*Document section:*
Initially, disparities in distribution of housing construction funds for affordable housing came under scrutiny when it was revealed that areas least impacted by hurricane were receiving funds in greater proportion than heavily hit areas with the suggestion that towns with mayors friendly to Christie were favored. Ferzan said it was "unfathomable" that disaster aid programs could be used for political gain and that "politics has played absolutely no role in disaster recovery."

In 2013, the state engaged Hammerman & Gainer Inc. (HGI) to administer the federally funded, $1.2 billion Rehabilitation, Reconstruction, Elevation and Mitigation (RREM) program, which gives grants of up to $150,000 to homeowners to repair and rebuild homes damaged by Sandy. HGI's $68 million bid was $127 million lower than Tetra Tech, the only other bidder. The $68 million contract was originally meant to run from 2013 to 2016, but December 2013 was revised to end in January 2014 by mutual agreement. The RREM program was beset by problems, leading to complaints from some applicants and Democratic lawmakers. Severance from HGI's was due "performance problems" despite several months of "corrective action". HGI's bills totaled $51 million. It was paid $36 million, and $21 million currently the subject of an arbitration dispute. Ferzan said "services for HGI specifically were not needed."

On January 18, 2014, on Up with Steve Kornacki cable program, Hoboken Mayor Dawn Zimmer said that Lieutenant Governor Kim Guadagno and Commissioner of the New Jersey Department of Community Affairs Rich Constable had, on two separate occasions in May 2013, pressured her to support a Rockefeller Group development project in Hoboken's North End in exchange for the city receiving additional federal Sandy relief aid. On January 20, appearing on a CNN cable program, Zimmer stated that a month earlier, Marc Ferzan, Director of the Governor's Office of Recovery and Rebuilding had also pressured her to support more development in exchange for federal Sandy recovery funds. Following her television appearances, the Federal Bureau of Investigation and United States Attorney for the District of New Jersey met with Zimmer and reviewed and took as evidence a notebook journal in which she had written about the meetings. They also interviewed two of her aides and five other potential witnesses. Zimmer stated: "As their investigation proceeds, they have asked me to refrain from giving any additional interviews and I am respecting their request." The Christie administration officials categorically denied the allegations, a spokesman saying "It is very clear partisan politics are at play here as Democratic mayors with a political axe to grind come out of the woodwork and try to get their faces on television." Zimmer said she had not come forward until after the so-called Bridgegate scandal (which had broken 10 days earlier) because she thought her claims would be not taken seriously. On January 31, the city acknowledged that it had received subpoenas from the US Attorney.

An internal investigative was commissioned by the Christie administration and conducted by Randy Mastro of law firm Gibson, Dunn and Crutcher. Zimmer declined to participate. A report released in March 2014 said that Mayor Zimmer's allegations were, "in material respects, demonstrably false." and "whether intentional or not, it appears that Mayor Zimmer's subjective perception of events she has described do not reflect objective reality." Zimmer dismissed the report as "sadly predictable" and said she was still willing to repeat her allegations under oath, stating, "Randy Mastro could have written his report the day he was hired and saved the taxpayers the million dollars in fees." In editorials, The Star-Ledger and The New York Times labeled the report a "whitewash". as did 56% of New Jersey voters in an April 2014 survey by the Quinnipiac University Polling Institute.

Ferzan resigned July 8, 2014 and was replaced by taken by Terry Brody.

The office was absorbed into the new Governor’s Disaster Recovery Office by Phil Murphy in 2020 in response to the COVID-19 pandemic in New Jersey.

*Data extracts:*
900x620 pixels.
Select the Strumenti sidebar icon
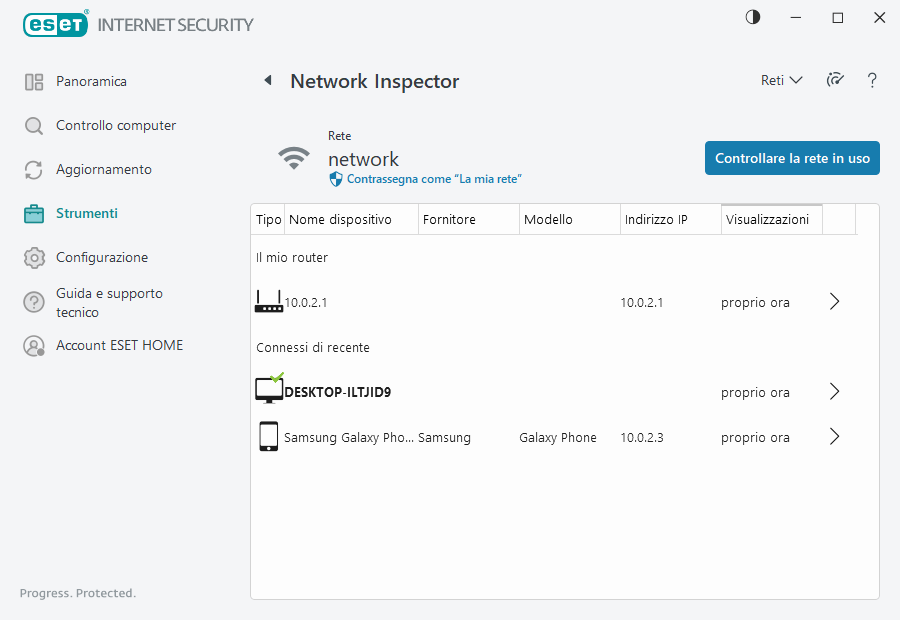pos(34,213)
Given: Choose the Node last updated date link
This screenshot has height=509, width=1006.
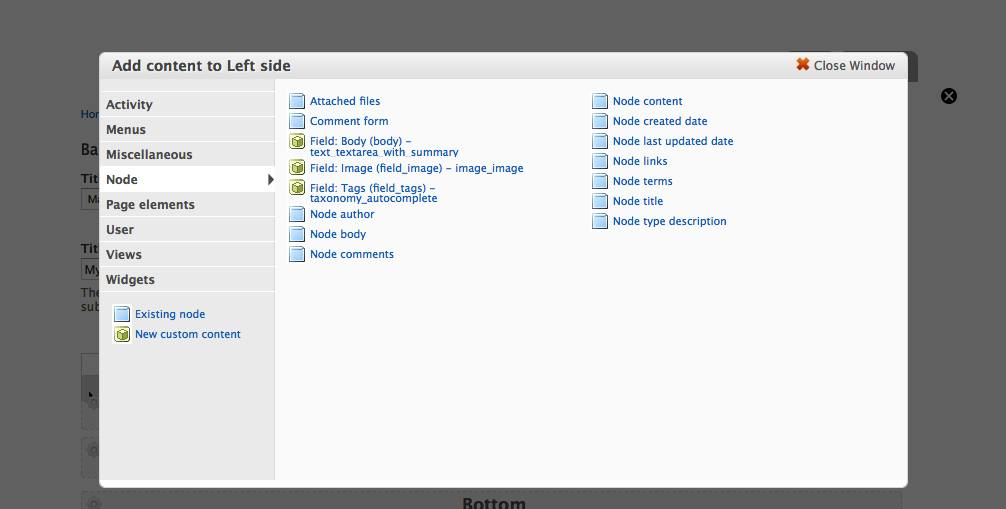Looking at the screenshot, I should tap(673, 141).

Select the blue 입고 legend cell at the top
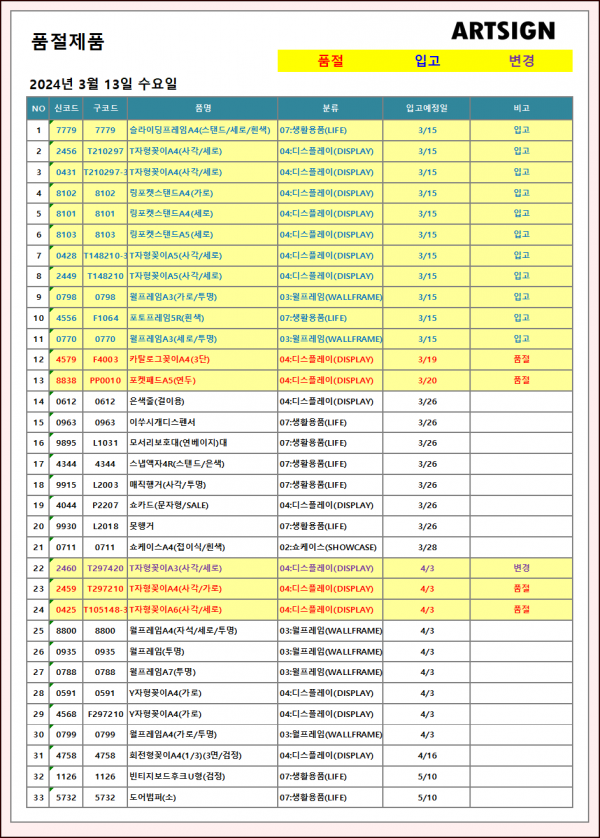[x=427, y=61]
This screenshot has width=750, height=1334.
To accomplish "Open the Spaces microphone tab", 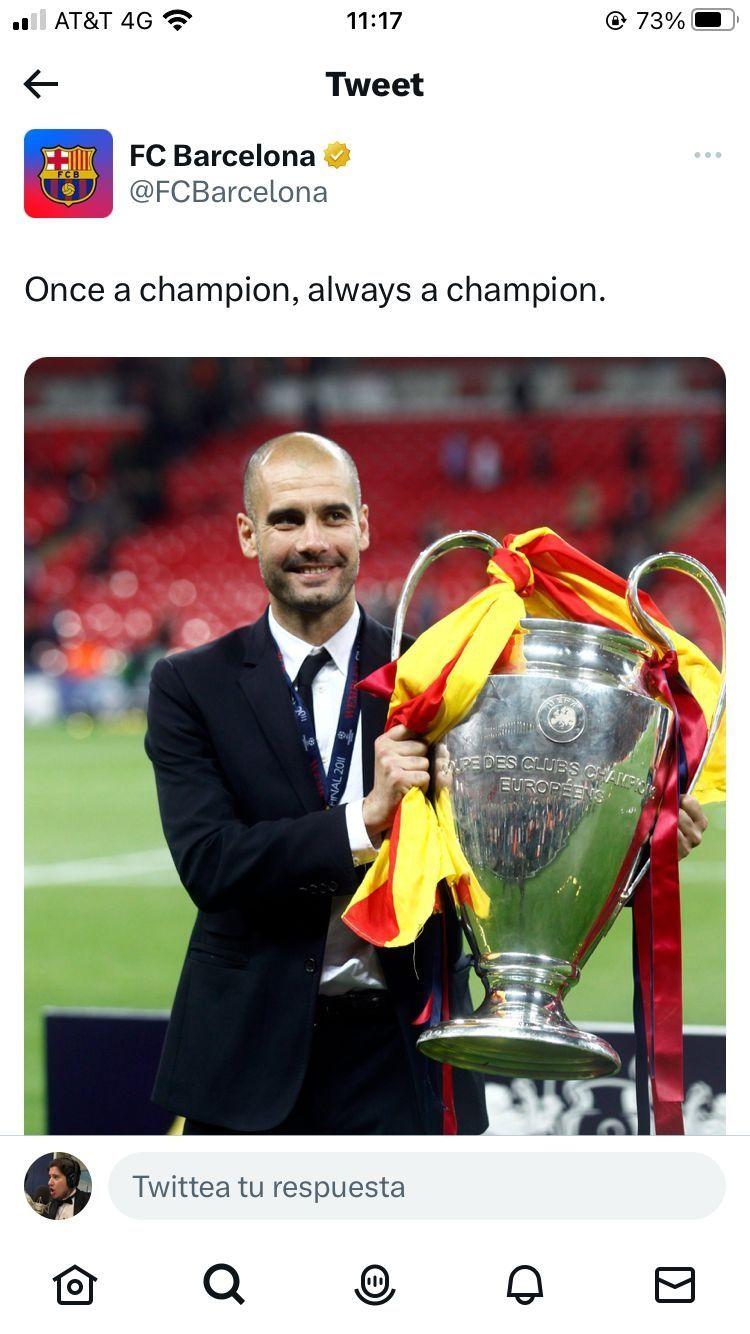I will click(x=375, y=1284).
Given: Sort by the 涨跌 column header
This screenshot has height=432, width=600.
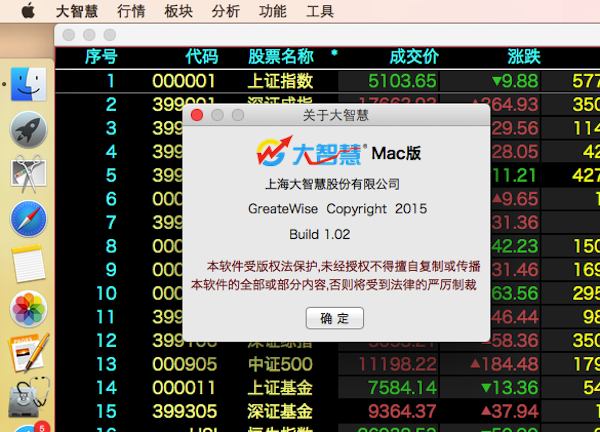Looking at the screenshot, I should tap(523, 56).
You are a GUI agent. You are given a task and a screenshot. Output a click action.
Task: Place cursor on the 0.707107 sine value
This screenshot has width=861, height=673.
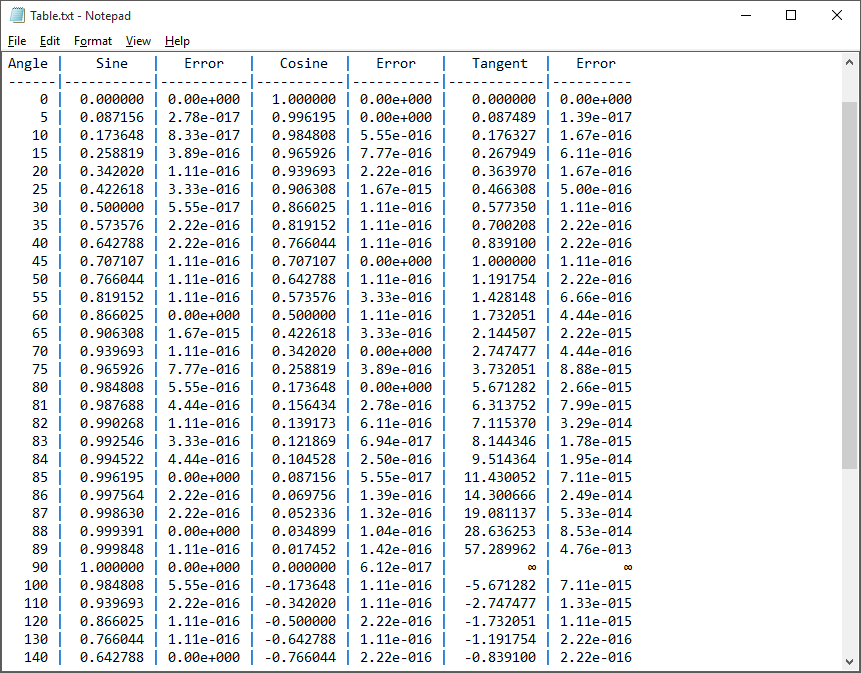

*Activity:* Reproduce verbatim the portion of the Sandy recovery text between "An internal investigative" and "University Polling Institute.", inclusive.

*Answer section:*
An internal investigative was commissioned by the Christie administration and conducted by Randy Mastro of law firm Gibson, Dunn and Crutcher. Zimmer declined to participate. A report released in March 2014 said that Mayor Zimmer's allegations were, "in material respects, demonstrably false." and "whether intentional or not, it appears that Mayor Zimmer's subjective perception of events she has described do not reflect objective reality." Zimmer dismissed the report as "sadly predictable" and said she was still willing to repeat her allegations under oath, stating, "Randy Mastro could have written his report the day he was hired and saved the taxpayers the million dollars in fees." In editorials, The Star-Ledger and The New York Times labeled the report a "whitewash". as did 56% of New Jersey voters in an April 2014 survey by the Quinnipiac University Polling Institute.